Extracted text:
________________
So you make it happen, storming into the compound and not taking “no” for an answer until you find him, kill the terrorists, and rescue him.
If it’s 6 PM and you just received word that that 100-page pitch book is needed by 6 AM, you get it done by the deadline and not a minute later – no matter how much Red Bull or yerba mate it takes.
6. Don’t Regret the Decisions That You’ve Made – Because, Sir, You Don’t
Senators in a trial are questioning your use of torture to get information out of suspected terrorists. Do you regret your decision?
“Don’t expect me to regret the decisions that I’ve made. Because the truth is, sir, I don’t.”
This one comes up when senior bankers are going over your work and asking about your analysis – is there ever any reason to say that you’re “not confident” of your numbers?
No, of course not. If you’re correct, you look bad; and if you’re wrong, you look even worse.
You should always be confident, even if you’re not always correct.
7. If You Screw Up and Let the Nuke Go Off, Take Responsibility and Clean Up Your Mess
Despite your best efforts, you couldn’t stop that nuke from blowing up a good portion of LA – so what do you do?
________________
Entries shown:
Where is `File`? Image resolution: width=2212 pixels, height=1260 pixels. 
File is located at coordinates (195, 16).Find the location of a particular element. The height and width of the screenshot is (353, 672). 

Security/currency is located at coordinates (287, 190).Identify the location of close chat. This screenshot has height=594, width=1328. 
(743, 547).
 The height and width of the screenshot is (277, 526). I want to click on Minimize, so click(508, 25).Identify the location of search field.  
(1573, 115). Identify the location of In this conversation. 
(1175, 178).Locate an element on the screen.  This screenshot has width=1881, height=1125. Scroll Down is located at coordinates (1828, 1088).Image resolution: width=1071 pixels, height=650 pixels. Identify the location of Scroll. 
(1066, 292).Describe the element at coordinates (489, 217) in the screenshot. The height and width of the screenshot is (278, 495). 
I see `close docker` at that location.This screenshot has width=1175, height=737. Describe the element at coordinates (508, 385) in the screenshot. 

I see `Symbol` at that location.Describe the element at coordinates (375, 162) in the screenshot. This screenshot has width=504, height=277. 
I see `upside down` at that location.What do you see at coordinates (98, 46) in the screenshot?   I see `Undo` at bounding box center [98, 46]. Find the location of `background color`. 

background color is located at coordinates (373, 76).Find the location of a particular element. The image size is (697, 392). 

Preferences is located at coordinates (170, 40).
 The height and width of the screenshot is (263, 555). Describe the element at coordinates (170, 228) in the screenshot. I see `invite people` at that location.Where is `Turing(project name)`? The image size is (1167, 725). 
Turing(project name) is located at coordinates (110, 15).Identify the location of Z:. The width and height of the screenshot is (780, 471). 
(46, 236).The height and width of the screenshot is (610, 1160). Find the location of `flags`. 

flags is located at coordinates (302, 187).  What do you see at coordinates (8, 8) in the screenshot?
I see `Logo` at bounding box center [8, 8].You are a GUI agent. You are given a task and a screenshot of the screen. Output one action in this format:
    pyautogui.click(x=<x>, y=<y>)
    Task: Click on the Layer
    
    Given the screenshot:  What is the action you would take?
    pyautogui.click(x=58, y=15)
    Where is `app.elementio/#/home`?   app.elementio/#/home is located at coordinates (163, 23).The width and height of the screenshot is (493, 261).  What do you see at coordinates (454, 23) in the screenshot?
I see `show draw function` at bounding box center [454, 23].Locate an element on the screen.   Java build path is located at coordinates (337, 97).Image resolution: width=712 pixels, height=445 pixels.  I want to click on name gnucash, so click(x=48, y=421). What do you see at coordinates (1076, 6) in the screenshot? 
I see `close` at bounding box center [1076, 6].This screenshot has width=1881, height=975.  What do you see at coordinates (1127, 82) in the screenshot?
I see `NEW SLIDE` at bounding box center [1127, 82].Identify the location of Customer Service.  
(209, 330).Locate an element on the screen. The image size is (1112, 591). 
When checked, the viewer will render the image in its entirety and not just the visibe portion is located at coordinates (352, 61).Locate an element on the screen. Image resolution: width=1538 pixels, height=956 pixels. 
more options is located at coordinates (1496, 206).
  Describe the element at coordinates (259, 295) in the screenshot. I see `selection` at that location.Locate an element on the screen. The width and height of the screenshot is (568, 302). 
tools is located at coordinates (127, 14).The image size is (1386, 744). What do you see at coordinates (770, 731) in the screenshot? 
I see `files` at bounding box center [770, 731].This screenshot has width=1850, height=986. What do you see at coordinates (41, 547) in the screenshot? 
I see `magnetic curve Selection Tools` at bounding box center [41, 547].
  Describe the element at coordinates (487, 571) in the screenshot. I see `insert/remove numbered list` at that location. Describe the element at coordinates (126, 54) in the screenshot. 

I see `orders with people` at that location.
________________
Questions on the material:
(1) Repeat the investment banking passage from "You should always" up to and including "what do you do?".
(2) Pick up the investment banking passage after its last sentence and continue writing it.
The rows come from a separate source.

Activity answers:
(1)
You should always be confident, even if you’re not always correct.
7. If You Screw Up and Let the Nuke Go Off, Take Responsibility and Clean Up Your Mess
Despite your best efforts, you couldn’t stop that nuke from blowing up a good portion of LA – so what do you do?

(2)
No, don’t cry about it – spend the rest of your day fixing your mess, even going after your father if he’s involved with the conspiracy.
If you make a major mistake and look like a fool in front of your MD, don’t try to hide it – accept it and don’t make the same mistake in the future.
8. Learn Spanish, Russian and Serbian (and Firearms, Explosives, and Resistance to Interrogation)
Don’t take my word for it: In addition to a “high proficiency with firearms, explosives, and resistance to interrogation,” Jack Bauer also knows Spanish, Russian and Serbian.
And I’m sure if he had gotten around to learning yet another language while locked in his jail cell in China, he’d certainly know how to say “Goldman Sachs” in Mandarin.
If you have the time and resources to do so, learning another language could be incredibly helpful. Even if you’re based in the US, if a lot of your clients are international you can immediately make yourself more useful and less likely to be fired if you have such a skill.
9. The President is a Traitor? If That Audio Tape Says So…
Wait, the President and his cronies are behind this plot to steal nerve gas and kill everyone? Your fellow agent is now a traitor?
Never say never. When in doubt, you need to trust the evidence – just like Jack does.
No matter how good that star intern was at spreading those comps or how confident you are of the numbers that someone else came up with, you can only be certain by going back to the evidence and checking it yourself.
10. Is He a Terrorist? No, He’s Just “Alive and Doing Something Dangerous”
Your best friend is back from the dead and helping the terrorists? Really?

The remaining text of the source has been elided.